Requirement:
Once the line with "The height and width of the screenshot is (500, 1000)." is found in the entries below, repeat it and each following line exactly, up to and including the line with "has height=717, width=1147.". Add no other lines.

Dataset entries:
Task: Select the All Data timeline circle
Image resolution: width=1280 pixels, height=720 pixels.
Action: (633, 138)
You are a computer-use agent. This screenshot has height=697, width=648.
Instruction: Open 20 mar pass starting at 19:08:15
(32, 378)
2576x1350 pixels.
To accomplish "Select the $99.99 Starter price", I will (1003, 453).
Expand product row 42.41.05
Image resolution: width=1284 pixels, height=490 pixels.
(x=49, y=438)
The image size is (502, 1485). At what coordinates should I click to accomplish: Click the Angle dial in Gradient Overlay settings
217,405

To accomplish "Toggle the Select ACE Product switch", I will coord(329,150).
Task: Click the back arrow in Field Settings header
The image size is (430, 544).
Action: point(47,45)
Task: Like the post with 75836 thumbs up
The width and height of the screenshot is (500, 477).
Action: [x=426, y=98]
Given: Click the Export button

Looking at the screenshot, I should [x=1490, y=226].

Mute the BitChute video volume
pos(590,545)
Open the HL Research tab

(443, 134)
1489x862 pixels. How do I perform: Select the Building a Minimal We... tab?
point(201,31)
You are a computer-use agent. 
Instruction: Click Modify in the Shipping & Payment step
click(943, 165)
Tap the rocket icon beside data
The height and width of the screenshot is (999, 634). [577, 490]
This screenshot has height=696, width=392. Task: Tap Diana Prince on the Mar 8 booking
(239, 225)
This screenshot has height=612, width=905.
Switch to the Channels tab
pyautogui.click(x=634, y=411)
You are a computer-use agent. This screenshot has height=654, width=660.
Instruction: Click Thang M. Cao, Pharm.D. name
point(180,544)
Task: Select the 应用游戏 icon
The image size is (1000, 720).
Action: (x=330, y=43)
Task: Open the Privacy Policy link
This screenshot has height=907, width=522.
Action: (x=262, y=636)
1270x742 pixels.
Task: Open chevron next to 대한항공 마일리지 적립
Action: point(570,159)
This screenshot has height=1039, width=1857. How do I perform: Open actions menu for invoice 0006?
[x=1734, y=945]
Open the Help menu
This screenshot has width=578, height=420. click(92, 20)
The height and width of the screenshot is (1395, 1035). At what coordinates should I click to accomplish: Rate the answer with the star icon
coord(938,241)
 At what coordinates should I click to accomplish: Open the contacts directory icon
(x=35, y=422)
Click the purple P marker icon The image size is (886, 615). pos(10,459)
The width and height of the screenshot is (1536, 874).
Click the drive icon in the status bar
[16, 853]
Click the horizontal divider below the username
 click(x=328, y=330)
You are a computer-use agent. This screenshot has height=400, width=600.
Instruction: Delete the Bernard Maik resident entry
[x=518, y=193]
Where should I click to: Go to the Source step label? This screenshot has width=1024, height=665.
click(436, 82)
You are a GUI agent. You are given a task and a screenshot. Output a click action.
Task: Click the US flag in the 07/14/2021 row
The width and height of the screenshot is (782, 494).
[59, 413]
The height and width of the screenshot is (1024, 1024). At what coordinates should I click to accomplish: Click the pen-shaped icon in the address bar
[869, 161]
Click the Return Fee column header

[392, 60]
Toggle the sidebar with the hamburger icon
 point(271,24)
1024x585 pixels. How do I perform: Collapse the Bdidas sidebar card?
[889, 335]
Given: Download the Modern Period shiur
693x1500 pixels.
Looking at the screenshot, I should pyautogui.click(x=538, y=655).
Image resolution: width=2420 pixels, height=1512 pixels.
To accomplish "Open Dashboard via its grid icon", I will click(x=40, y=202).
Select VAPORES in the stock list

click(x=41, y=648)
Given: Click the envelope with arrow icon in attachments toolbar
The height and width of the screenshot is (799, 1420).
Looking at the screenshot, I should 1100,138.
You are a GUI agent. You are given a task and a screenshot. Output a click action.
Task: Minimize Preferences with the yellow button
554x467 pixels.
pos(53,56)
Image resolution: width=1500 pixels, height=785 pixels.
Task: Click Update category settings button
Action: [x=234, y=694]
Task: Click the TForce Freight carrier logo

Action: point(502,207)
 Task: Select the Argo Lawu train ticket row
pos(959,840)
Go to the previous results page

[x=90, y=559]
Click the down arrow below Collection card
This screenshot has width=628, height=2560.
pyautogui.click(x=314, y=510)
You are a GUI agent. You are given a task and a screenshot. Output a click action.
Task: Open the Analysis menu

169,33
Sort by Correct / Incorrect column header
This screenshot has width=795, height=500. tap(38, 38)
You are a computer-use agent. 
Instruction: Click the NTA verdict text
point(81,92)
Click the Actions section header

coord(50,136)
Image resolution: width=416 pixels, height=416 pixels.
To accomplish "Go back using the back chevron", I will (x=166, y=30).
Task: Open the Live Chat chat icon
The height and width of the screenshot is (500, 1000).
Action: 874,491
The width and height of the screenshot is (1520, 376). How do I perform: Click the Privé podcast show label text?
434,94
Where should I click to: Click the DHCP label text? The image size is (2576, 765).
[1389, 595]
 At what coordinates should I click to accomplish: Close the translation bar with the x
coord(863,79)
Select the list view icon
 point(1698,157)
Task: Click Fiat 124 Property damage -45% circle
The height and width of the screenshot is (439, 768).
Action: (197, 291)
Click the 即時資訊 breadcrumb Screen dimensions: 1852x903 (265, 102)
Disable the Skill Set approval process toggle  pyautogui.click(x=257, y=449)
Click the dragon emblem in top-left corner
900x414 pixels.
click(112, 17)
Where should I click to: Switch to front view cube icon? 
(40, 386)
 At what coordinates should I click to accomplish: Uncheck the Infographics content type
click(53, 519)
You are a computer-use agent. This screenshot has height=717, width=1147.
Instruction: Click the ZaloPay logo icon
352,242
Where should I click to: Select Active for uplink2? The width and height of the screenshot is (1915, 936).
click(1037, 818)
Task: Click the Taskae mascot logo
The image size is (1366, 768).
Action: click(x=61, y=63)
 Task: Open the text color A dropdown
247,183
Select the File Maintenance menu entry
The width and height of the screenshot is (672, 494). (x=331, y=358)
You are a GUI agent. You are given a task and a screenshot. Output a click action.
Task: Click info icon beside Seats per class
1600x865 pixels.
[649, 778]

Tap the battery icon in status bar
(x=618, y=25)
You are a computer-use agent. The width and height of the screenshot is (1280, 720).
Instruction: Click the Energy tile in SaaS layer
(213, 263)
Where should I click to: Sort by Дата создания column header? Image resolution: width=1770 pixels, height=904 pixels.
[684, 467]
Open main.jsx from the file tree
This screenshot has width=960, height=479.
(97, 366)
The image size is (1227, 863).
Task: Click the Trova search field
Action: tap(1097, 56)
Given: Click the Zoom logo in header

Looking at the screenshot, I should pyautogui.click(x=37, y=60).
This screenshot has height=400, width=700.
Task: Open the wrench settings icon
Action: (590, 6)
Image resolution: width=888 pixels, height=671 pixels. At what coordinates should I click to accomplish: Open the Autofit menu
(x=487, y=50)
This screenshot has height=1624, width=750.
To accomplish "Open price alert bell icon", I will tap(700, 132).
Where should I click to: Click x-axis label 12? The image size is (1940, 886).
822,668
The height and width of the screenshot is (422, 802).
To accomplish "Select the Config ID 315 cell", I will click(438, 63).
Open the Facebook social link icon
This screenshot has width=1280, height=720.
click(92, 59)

Solution to this task:
The height and width of the screenshot is (500, 1000).
Action: 874,491
The width and height of the screenshot is (1520, 376). How do I perform: Click the Privé podcast show label text?
434,94
Where should I click to: Click the DHCP label text? The image size is (2576, 765).
[1389, 595]
 At what coordinates should I click to accomplish: Close the translation bar with the x
coord(863,79)
Select the list view icon
 point(1698,157)
Task: Click Fiat 124 Property damage -45% circle
The height and width of the screenshot is (439, 768).
Action: (197, 291)
Click the 即時資訊 breadcrumb Screen dimensions: 1852x903 (265, 102)
Disable the Skill Set approval process toggle  pyautogui.click(x=257, y=449)
Click the dragon emblem in top-left corner
900x414 pixels.
click(112, 17)
Where should I click to: Switch to front view cube icon? 
(40, 386)
 At what coordinates should I click to accomplish: Uncheck the Infographics content type
click(53, 519)
You are a computer-use agent. This screenshot has height=717, width=1147.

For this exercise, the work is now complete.